Dr Conlon is Assistant Professor in Social Policy at the School of Social Work and Social Policy, Trinity College Dublin. Her research interests are: gender, sexuality and reproductive health; intergenerational family relations; sexual socialization and; critical qualitative methodologies. She has a strong track record of applied policy research including for the HSE Crisis Pregnancy Programme/Crisis Pregnancy Agency, the Equality Authority and the Combat Poverty Agency. She co-authored, with Evelyn Mahon and Lucy Dillon Women and Crisis Pregnancy published by Government Publications in 1998.
- Professor Ivana Bacik (School of Law) will examine the 1983 Amendment and post 1983 cases and provide a snapshot of the current political and legal context.
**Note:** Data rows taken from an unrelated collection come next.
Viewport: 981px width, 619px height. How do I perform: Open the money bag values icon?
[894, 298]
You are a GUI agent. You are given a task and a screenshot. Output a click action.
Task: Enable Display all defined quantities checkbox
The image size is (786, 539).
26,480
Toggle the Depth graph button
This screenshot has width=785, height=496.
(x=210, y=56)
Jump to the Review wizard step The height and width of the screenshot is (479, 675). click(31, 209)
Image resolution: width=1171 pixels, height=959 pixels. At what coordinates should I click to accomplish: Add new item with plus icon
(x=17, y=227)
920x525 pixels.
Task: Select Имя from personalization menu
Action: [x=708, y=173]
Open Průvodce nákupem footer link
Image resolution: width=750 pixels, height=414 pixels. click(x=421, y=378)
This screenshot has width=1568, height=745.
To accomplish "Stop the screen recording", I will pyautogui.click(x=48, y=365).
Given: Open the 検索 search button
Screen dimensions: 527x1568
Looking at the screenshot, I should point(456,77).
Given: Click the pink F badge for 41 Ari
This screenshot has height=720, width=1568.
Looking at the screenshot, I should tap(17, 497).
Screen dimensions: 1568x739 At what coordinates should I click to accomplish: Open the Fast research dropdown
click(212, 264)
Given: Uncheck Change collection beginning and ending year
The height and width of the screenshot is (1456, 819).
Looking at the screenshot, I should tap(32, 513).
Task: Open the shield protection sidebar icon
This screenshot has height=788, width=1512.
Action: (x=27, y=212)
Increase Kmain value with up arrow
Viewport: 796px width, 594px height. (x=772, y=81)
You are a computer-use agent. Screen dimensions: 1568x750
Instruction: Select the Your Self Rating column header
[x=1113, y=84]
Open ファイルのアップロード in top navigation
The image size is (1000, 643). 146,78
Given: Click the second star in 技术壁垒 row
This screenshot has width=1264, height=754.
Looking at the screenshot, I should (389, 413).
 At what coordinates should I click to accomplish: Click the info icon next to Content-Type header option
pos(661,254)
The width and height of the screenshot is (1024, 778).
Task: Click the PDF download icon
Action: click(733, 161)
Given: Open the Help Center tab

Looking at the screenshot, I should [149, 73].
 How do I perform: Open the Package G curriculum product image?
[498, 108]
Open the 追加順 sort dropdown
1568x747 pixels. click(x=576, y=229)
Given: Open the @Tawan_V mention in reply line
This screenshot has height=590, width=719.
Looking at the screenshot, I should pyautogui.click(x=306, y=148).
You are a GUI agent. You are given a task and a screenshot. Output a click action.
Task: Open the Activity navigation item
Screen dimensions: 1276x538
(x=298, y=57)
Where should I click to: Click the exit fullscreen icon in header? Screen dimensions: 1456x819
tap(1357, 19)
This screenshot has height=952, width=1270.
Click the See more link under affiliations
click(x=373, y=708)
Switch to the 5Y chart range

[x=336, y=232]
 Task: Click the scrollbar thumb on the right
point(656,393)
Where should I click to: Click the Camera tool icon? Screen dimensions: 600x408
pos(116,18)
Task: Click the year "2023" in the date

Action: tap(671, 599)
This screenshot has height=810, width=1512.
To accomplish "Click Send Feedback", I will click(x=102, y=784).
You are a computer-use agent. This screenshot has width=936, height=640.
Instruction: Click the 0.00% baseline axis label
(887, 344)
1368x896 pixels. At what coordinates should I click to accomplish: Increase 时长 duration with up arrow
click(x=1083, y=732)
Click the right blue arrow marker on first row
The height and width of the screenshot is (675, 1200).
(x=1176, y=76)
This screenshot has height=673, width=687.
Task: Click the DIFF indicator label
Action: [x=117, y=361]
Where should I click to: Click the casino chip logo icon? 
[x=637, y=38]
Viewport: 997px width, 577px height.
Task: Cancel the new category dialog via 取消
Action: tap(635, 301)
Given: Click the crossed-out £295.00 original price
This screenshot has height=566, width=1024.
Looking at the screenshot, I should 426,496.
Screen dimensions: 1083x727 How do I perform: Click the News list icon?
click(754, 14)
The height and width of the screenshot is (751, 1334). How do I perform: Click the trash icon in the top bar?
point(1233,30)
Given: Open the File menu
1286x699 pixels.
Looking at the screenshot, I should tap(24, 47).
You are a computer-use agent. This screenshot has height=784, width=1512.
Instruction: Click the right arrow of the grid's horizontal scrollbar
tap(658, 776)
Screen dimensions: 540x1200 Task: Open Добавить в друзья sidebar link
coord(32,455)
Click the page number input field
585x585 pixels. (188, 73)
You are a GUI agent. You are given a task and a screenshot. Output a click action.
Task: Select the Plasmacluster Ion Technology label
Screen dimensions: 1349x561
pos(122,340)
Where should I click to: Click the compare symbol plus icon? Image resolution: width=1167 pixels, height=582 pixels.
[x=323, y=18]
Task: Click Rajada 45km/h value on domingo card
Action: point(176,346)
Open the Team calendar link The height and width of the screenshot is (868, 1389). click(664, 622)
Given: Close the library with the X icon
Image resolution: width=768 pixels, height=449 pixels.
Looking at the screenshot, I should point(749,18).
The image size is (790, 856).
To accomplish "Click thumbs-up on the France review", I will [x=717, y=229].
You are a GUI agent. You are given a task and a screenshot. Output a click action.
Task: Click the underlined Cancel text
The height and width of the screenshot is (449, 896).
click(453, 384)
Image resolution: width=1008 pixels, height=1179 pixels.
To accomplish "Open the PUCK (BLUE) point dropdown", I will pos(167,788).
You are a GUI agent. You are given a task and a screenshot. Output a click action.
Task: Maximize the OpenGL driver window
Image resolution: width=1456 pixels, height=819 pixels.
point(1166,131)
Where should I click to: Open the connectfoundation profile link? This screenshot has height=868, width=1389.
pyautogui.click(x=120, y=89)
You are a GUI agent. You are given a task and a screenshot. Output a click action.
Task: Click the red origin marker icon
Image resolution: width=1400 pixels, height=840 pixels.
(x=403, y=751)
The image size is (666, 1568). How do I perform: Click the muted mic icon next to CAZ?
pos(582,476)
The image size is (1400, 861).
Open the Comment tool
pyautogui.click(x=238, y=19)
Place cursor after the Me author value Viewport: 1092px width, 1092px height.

Professor Bacik is the Reid Professor of Criminal Law, Criminology and Penology (1996) at Trinity College Dublin. She is a barrister, and teaches courses in Criminal law; Criminology; and Penology at Trinity. She is also a Senator for Dublin University. Her research interests include criminal law and criminology, constitutional law, feminist theories and law, human rights and equality issues in law.
- Professor William Binchy (School of Law) will seek to identify the values that underlie the Eighth Amendment and to assess how they compare with those underlying the case for repeal.
Professor Binchy is Adjunct Professor in Law at Trinity College Dublin and a practising Barrister. Previously, he was Regius Professor of Laws, an Irish Human Rights Commissioner, Visiting Fellow at Corpus Christi College, Cambridge and at the Institute of European and Comparative Law, Oxford, special legal adviser on family law reform to the Department of Justice and Research Counsellor to the Law Reform Commission.